What you have to do →
In the entries below, find the line with "Task: Open the R$ payment icon" and the line with "You are a computer-use agent. This". Return those two lines and all lines between them, exactly.

Saved entries →
---

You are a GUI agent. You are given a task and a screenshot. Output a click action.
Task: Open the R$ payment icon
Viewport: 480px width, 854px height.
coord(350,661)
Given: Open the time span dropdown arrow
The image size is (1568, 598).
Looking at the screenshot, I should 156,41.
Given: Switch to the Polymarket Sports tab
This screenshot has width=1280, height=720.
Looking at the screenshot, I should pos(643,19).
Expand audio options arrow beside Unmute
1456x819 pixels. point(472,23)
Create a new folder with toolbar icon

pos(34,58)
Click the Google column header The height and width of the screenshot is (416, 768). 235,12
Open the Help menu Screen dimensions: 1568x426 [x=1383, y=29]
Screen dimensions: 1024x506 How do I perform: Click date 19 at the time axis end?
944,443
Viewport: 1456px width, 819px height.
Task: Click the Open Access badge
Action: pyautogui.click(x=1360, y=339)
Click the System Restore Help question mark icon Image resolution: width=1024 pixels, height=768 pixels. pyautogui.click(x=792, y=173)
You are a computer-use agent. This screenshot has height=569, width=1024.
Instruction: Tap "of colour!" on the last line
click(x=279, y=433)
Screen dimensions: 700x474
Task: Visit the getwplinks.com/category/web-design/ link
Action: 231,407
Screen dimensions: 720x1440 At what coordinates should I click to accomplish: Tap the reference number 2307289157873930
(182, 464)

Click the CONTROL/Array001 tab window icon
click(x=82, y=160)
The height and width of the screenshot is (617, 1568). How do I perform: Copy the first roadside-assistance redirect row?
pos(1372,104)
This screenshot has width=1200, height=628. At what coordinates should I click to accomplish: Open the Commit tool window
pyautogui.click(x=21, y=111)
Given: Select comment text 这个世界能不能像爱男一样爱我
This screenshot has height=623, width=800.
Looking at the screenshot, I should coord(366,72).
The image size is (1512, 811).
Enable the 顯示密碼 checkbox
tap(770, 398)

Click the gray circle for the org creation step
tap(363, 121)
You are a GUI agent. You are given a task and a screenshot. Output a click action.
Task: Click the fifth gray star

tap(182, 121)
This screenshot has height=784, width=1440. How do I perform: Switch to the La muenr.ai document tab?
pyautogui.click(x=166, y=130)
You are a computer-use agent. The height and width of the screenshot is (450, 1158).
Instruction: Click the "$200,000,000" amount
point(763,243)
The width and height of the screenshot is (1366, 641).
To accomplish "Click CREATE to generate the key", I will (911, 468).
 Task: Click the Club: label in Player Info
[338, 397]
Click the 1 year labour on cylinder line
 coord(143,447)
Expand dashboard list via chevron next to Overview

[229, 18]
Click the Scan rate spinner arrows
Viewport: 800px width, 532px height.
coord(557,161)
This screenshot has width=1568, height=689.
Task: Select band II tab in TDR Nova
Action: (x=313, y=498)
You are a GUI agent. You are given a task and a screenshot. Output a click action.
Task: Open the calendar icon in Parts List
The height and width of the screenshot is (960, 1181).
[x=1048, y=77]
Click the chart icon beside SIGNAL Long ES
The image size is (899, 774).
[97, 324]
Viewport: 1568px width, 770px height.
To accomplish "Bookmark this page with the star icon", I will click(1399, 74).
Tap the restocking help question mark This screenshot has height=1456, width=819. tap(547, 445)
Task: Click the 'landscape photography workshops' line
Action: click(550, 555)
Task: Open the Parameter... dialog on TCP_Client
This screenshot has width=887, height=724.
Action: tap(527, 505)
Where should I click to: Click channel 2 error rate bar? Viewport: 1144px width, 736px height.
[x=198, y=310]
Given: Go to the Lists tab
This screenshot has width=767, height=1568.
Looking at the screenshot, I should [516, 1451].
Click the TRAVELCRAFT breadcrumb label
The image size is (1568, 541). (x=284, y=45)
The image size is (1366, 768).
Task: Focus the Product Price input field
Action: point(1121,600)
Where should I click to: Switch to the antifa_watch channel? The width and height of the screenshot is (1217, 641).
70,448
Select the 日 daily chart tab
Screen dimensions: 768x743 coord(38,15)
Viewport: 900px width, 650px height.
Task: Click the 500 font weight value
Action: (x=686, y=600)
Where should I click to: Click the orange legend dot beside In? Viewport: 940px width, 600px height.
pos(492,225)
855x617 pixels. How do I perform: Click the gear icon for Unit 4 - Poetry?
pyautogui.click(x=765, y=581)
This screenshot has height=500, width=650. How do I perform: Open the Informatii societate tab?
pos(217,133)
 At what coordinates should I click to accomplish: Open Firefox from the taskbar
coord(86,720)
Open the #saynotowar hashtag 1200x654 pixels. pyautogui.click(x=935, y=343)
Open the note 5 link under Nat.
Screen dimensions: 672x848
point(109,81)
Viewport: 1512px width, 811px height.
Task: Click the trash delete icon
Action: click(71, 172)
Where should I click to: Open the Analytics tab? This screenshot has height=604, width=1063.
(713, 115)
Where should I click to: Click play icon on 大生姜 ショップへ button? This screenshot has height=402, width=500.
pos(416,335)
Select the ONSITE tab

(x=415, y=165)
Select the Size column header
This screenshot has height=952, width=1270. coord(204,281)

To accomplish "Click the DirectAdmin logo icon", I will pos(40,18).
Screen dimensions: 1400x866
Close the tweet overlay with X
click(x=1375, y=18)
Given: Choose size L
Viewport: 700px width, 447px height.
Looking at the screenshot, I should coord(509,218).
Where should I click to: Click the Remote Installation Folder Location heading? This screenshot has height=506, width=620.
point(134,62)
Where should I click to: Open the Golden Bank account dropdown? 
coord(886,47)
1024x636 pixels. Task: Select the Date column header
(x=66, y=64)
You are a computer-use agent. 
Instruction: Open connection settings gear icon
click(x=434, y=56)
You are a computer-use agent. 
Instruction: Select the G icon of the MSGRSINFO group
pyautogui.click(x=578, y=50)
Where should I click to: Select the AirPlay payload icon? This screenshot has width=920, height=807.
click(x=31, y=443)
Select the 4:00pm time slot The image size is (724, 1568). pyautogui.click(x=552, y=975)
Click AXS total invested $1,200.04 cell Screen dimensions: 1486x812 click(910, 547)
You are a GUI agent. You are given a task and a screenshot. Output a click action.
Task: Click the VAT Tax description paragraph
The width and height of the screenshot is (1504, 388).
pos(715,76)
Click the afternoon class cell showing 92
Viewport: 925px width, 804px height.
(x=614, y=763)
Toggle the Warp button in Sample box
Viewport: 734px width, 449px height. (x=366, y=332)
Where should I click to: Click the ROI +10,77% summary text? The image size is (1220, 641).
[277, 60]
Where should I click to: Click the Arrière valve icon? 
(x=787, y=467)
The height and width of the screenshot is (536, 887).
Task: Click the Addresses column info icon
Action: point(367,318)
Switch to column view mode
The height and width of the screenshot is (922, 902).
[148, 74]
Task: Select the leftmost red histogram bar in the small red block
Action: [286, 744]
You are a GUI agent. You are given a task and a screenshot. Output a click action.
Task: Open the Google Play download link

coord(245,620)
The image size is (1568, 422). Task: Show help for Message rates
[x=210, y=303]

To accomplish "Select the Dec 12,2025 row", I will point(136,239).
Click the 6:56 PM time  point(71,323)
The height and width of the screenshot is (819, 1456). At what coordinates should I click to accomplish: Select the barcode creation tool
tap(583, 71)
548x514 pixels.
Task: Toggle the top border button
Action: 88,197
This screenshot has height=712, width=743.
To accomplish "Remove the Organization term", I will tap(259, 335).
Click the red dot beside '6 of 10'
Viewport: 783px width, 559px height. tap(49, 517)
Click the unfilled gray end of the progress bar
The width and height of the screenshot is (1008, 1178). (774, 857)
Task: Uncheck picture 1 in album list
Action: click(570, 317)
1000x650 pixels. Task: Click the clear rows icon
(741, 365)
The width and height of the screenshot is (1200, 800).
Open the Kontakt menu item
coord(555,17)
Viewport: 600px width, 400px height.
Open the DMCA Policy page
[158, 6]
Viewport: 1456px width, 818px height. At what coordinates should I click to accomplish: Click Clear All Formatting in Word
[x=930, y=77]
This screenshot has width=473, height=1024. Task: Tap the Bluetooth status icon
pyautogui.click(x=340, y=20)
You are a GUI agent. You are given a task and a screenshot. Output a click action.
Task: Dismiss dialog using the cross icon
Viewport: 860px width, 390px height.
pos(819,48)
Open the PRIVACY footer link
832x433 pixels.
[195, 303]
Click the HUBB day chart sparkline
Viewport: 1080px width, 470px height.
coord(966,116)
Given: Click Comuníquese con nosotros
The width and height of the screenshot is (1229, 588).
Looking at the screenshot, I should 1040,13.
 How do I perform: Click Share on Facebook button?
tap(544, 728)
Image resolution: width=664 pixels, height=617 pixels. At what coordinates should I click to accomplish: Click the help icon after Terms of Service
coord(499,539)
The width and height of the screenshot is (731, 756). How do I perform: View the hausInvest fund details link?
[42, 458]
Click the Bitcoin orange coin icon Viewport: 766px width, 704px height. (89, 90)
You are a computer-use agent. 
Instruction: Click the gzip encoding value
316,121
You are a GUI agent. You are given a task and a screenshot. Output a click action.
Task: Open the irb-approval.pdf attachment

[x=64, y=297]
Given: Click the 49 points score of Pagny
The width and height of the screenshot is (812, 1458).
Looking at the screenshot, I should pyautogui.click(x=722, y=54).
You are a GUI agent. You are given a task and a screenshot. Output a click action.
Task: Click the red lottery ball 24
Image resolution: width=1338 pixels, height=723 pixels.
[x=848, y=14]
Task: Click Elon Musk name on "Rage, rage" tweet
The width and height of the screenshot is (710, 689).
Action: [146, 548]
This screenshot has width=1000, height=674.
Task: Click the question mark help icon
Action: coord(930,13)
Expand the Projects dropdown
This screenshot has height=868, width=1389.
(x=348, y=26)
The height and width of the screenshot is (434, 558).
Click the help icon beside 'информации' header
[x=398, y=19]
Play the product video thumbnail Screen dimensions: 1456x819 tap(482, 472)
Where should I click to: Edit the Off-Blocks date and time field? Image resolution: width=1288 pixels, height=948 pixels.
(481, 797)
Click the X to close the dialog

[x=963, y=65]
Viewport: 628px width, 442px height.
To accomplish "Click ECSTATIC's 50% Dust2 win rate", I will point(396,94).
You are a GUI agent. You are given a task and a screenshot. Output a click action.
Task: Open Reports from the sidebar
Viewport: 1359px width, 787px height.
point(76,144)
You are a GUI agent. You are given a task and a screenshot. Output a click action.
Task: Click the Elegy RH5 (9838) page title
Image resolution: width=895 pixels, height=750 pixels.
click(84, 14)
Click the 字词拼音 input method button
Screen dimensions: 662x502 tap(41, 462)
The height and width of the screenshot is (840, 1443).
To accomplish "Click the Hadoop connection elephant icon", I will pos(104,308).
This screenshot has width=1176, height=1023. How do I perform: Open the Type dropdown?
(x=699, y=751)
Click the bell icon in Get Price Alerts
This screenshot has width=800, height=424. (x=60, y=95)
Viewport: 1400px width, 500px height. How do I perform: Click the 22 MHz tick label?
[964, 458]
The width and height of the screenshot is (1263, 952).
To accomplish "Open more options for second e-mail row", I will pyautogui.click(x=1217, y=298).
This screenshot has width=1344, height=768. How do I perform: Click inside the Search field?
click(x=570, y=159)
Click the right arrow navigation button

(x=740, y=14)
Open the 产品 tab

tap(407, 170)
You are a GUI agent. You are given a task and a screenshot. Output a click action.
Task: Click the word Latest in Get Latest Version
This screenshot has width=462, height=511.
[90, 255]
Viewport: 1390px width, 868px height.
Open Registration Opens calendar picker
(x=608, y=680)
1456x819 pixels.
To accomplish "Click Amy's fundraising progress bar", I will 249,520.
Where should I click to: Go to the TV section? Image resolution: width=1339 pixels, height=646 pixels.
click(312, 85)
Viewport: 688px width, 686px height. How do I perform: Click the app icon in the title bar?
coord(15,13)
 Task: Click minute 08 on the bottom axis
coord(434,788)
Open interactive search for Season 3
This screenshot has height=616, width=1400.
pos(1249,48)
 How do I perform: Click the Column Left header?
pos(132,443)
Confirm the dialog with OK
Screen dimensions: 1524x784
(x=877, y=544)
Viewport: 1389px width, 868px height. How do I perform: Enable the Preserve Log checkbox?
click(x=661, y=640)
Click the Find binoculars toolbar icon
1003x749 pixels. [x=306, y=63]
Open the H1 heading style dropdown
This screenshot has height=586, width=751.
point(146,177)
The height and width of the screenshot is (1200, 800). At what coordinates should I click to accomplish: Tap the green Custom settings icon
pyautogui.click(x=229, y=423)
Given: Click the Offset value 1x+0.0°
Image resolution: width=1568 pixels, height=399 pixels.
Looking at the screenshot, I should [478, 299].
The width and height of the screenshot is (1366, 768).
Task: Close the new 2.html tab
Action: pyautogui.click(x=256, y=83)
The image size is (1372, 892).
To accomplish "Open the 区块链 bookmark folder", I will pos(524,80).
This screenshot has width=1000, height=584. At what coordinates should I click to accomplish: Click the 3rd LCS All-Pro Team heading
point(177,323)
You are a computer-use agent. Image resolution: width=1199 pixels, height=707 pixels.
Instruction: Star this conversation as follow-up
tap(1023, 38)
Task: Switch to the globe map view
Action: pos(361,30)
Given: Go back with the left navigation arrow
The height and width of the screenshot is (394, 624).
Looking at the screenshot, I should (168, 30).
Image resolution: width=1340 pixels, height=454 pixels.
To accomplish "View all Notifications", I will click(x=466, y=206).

---

Answer →
Task: Open the R$ payment icon
Viewport: 480px width, 854px height.
coord(350,661)
Given: Open the time span dropdown arrow
The image size is (1568, 598).
Looking at the screenshot, I should 156,41.
Given: Switch to the Polymarket Sports tab
This screenshot has width=1280, height=720.
Looking at the screenshot, I should pos(643,19).
Expand audio options arrow beside Unmute
1456x819 pixels. point(472,23)
Create a new folder with toolbar icon

pos(34,58)
Click the Google column header The height and width of the screenshot is (416, 768). 235,12
Open the Help menu Screen dimensions: 1568x426 [x=1383, y=29]
Screen dimensions: 1024x506 How do I perform: Click date 19 at the time axis end?
944,443
Viewport: 1456px width, 819px height.
Task: Click the Open Access badge
Action: pyautogui.click(x=1360, y=339)
Click the System Restore Help question mark icon Image resolution: width=1024 pixels, height=768 pixels. pyautogui.click(x=792, y=173)
You are a computer-use agent. This screenshot has height=569, width=1024.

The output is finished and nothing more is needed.